The Marine Corps Amphibious Combat Vehicle (ACV) and Joint Light Tactical Vehicle (JLTV) have both emerged from protests relatively unscathed, though the Humvee replacement will enter service about a year late because of “cascading effects,” Navy and Marine officials told lawmakers April 13.

“Our ground vehicle modernization strategy is to sequentially modernize priority capabilities, reduce equipment inventory requirements wherever possible and judiciously sustain remaining equipment,” Lt. Gen. Robert Walsh, deputy commandant of the Marine Corps and chief of Combat Development Command said during a hearing of the Senate Armed Services subcommittee on seapower.

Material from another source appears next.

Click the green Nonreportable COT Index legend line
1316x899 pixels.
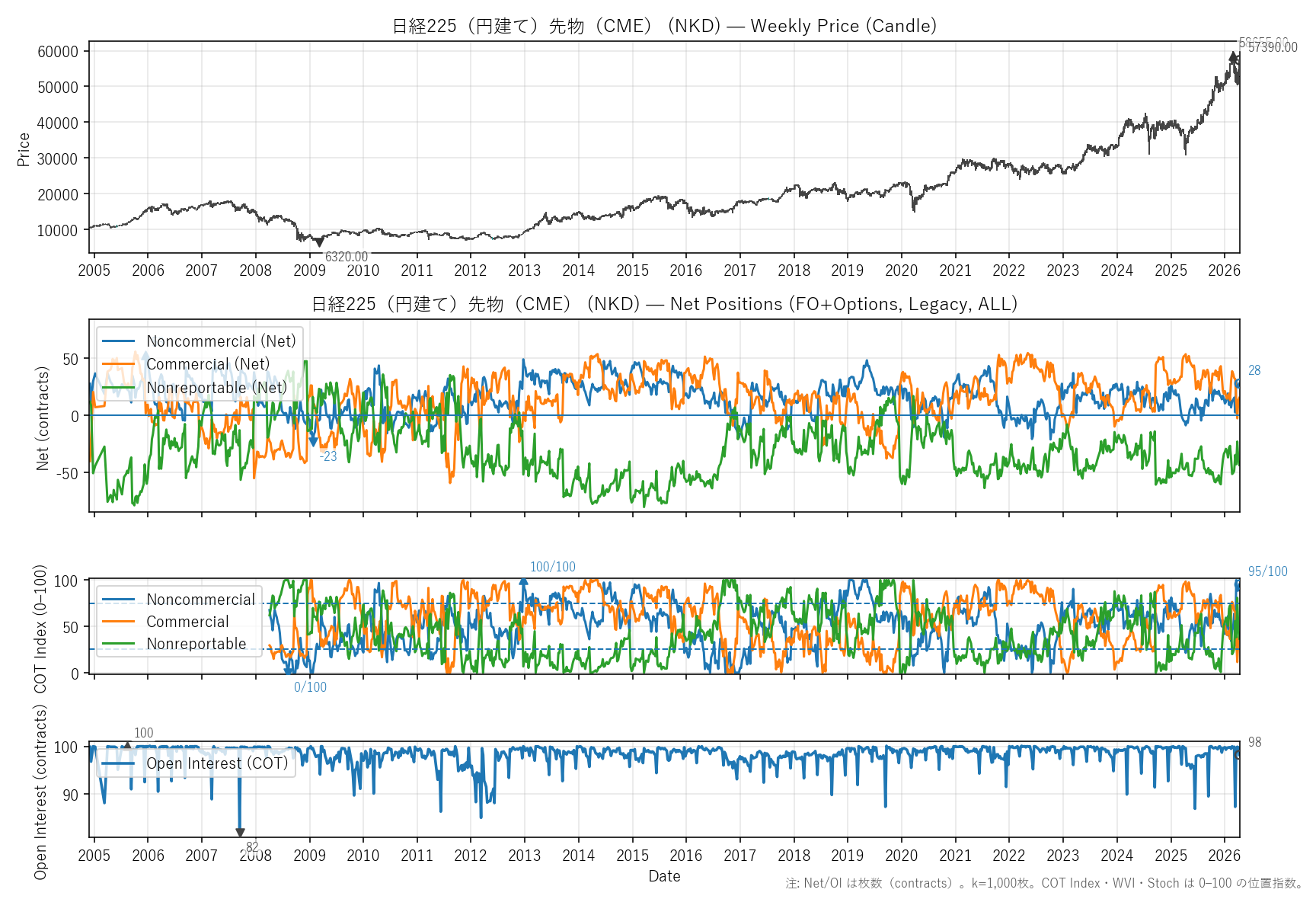[118, 644]
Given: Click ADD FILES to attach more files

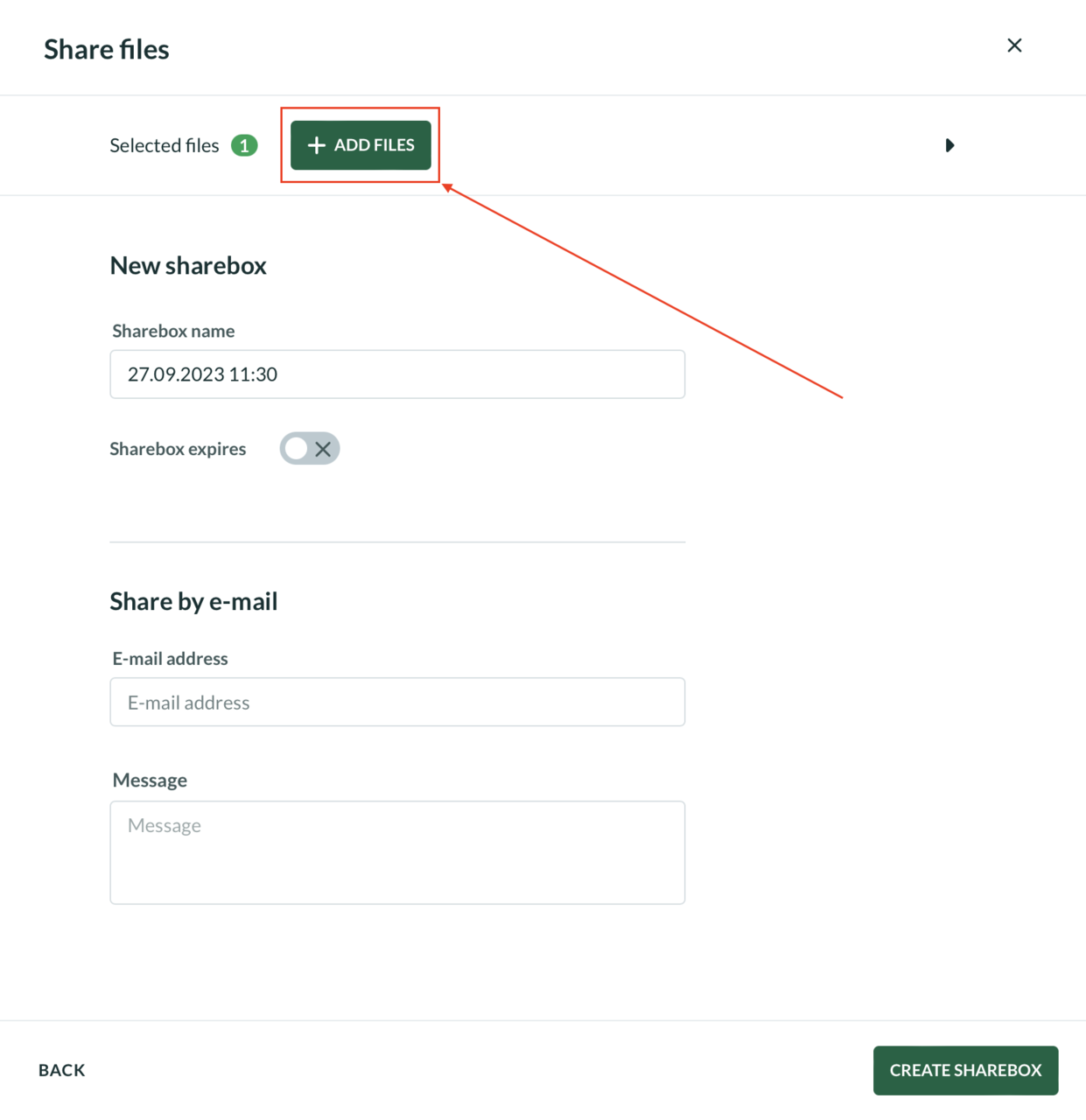Looking at the screenshot, I should point(360,145).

“The Amphibious Combat Vehicle enables us to do so and is the Marine Corps highest ground combat modernization program and consists of two increments.”

The vehicles competing for ACV 1.1 originally were considered for the now-defunct Marine Personnel Carrier (MPC) program, which sought non-developmental troop carriers provided ground mobility with a limited swim capability. The ACV 1.1 personnel vehicles will ride to shore from assault ships aboard connectors like landing craft air cushions.

ACV 1.2 will introduce command-and-control, recovery and other variants to the ACV fleet but will not differ significantly from the 1.1 increment in swim capability.

Meanwhile, 392 legacy AAVs will undergo capability and service-life extension upgrades that will keep them in service as the Marine Corps’ primary ship-to-shore combat vehicle for the foreseeable future.

ACV 2.0 will reintroduce the ability to self-deploy from ships and travel to shore under fire at a high water speed. The Marine Corps decided on this multi-pronged approach to replacing its amphibious vehicles after a dogged pursuit of a tracked vehicle that could move at high speed through the water became prohibitively expensive. Deferring some capabilities and tempering its desire to meet all requirements at once allowed the service to spread out acquisition and save money, said Walsh and Deputy Assistant Secretary of the Navy for Expeditionary Programs and Logistics Management Thomas Dee.

“We were on a path to an amphibious combat vehicle with some question as to what the priority capabilities were,” Dee said. “We took a pause for that and with that pause we were able to reprioritize, emphasize the capabilities that we most required: the ability to operate ashore once we got ashore.”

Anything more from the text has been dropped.